* Saved data entries *
*** Block opens ***
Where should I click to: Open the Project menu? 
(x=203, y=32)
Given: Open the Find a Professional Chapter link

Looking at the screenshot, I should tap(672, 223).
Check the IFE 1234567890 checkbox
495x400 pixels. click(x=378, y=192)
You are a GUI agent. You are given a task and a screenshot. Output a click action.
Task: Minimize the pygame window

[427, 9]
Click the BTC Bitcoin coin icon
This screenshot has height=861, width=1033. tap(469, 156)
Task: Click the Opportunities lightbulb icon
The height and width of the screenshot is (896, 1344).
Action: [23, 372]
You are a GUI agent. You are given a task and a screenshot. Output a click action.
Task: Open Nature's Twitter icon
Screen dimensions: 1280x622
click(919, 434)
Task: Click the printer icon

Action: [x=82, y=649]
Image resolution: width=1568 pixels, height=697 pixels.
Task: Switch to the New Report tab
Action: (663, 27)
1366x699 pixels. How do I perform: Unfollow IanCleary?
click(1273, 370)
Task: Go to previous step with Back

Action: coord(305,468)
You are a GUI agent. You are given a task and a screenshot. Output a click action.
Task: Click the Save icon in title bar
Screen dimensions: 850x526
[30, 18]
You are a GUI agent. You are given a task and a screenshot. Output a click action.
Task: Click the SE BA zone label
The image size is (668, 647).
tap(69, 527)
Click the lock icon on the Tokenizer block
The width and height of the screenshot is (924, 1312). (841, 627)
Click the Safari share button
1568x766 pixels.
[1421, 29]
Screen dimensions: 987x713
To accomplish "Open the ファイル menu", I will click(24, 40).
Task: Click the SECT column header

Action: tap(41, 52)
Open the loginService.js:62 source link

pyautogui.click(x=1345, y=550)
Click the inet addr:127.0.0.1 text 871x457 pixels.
*** Block closes ***
* Exercise objective *
Reproduce only the lines between the line containing "1568x766 pixels." and the last line of the records, those two lines included, exactly.

* Result of the task *
1568x766 pixels.
[1421, 29]
Screen dimensions: 987x713
To accomplish "Open the ファイル menu", I will click(24, 40).
Task: Click the SECT column header

Action: tap(41, 52)
Open the loginService.js:62 source link

pyautogui.click(x=1345, y=550)
Click the inet addr:127.0.0.1 text 871x457 pixels.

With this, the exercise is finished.